The SX4 is cheaper because of the weakening Euro and competition at that price point. I wouldn't worry about it being a 'cheap' gun. It's pretty much the same as an SX3 with a few ergonomic changes, so I'm not sure why the SX3 would be 'proven' and the SX4 would not. FN has been making the Silver/SX series for a long time, so they are super reliable. If you can get the SX3 significantly cheaper, do that. If they are the same price, get the SX4, simply for the fact that FN will have parts for it, and be able to repair it for longer.


----------



## dom (Mar 22, 2017)

just wait. they'll soon be everywhere


----------



## TomC (Mar 23, 2017)

The SX3 is “Proven” in that it has been out a LONG time and while you can always find negative comments if look hard enough it is one of the VERY few shotguns that is praised across the board. Research turkey hunting, duck hunting and other shotguns forums and it is held in VERY high regard. Matter of fact is that you’d be hard pressed to find a shotgun held in higher regard at any price point if you factor in what you are getting for the money (under $700 currently with rebates). 
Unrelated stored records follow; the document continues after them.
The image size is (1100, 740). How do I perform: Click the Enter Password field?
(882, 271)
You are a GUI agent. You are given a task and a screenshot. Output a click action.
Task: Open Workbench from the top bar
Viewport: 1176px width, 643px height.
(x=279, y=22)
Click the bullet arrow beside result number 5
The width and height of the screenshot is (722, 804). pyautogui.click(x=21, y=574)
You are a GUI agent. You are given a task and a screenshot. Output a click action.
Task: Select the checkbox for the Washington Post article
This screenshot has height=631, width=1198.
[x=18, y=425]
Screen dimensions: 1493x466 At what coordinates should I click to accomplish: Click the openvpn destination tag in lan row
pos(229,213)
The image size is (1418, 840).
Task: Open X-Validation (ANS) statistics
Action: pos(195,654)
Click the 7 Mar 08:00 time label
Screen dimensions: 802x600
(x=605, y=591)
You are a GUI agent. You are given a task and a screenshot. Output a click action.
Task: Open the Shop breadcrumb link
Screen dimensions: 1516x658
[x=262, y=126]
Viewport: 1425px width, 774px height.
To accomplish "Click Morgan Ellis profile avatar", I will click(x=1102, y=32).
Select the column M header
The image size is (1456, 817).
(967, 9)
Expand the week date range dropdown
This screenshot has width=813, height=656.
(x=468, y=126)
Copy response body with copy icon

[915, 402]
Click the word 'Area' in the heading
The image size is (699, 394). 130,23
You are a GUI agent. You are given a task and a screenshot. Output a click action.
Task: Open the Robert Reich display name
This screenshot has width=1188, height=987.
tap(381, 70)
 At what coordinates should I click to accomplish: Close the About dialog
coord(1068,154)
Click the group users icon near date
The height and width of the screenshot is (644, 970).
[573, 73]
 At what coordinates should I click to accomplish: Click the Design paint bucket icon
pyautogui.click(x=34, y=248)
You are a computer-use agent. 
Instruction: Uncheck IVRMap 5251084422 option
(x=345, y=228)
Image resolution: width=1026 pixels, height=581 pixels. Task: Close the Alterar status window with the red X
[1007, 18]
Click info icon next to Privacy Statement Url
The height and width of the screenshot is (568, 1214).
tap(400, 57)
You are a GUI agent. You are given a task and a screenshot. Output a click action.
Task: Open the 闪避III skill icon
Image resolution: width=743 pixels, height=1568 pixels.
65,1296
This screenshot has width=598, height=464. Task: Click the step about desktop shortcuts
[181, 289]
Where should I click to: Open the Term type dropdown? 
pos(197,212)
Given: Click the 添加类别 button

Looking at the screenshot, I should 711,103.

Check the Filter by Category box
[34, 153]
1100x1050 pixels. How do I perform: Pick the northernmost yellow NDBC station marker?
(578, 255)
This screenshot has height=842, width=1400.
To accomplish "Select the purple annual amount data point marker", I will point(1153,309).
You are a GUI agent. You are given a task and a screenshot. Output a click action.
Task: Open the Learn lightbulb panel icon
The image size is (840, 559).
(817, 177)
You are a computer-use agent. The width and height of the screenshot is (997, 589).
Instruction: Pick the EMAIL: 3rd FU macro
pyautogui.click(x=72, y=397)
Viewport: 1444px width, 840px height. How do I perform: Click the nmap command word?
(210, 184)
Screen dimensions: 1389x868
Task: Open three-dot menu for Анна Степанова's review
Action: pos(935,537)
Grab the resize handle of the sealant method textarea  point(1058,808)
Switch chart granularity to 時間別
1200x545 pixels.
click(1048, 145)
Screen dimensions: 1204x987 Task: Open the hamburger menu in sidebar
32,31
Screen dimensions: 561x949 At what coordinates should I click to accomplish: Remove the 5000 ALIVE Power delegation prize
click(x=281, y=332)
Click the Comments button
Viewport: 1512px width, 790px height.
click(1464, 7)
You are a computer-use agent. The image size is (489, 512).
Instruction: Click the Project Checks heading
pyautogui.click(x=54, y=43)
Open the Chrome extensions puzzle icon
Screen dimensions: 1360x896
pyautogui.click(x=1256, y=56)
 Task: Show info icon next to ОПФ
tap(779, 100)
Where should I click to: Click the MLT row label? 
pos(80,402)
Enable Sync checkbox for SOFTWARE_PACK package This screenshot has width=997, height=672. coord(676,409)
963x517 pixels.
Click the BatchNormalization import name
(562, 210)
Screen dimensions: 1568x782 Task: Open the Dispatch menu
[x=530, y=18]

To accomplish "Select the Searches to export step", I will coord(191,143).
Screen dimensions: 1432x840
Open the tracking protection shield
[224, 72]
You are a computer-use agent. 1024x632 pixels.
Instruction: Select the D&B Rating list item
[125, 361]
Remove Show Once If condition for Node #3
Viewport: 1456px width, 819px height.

The SX4 will probably turn out to be a great gun. Time will tell, but it is new, the balance was shifted a tad forward, it was dressed up cosmetically (larger trigger guard, bolt handle, etc) which were needed to offset some cost cutting measures related to manufacturing (i.e plastic trigger guard and what some are saying is a lower grade of wood). A number of folks on forums are grumbling that while jazzed up on the outside if actually feels like Winchester actually cheapened the design in order to hit its price point which I tend to agree with.


----------



## king killer delete (Mar 23, 2017)

I have a 3 and love it. Of course I started with the model 12 and the Super X1 was brought out to some what replace the model 12 after they had stopped the model12 production. I shot my super x 1 for years. It even spent the night stuck barrel first in the salt marsh. Washed it out with fresh water spray it down with WDW 40 and shot it until I had to start shooting steel.


----------



## bdavisbdavis727 (Apr 3, 2017)

It is going to be hard to beat the SX3. I have put my 3 through any conditions imaginable and have had zero issues, super reliable guns.


----------



## UpstateFishing (Apr 3, 2017)

I got mine in today. I actually like how it feels better than my dad's SX3. The forearm is skinnier, which I like, and is one reason my main gun is an inertia gun. The fat forearm always bothered me on gas guns. Will see when I go to shoot it.


----------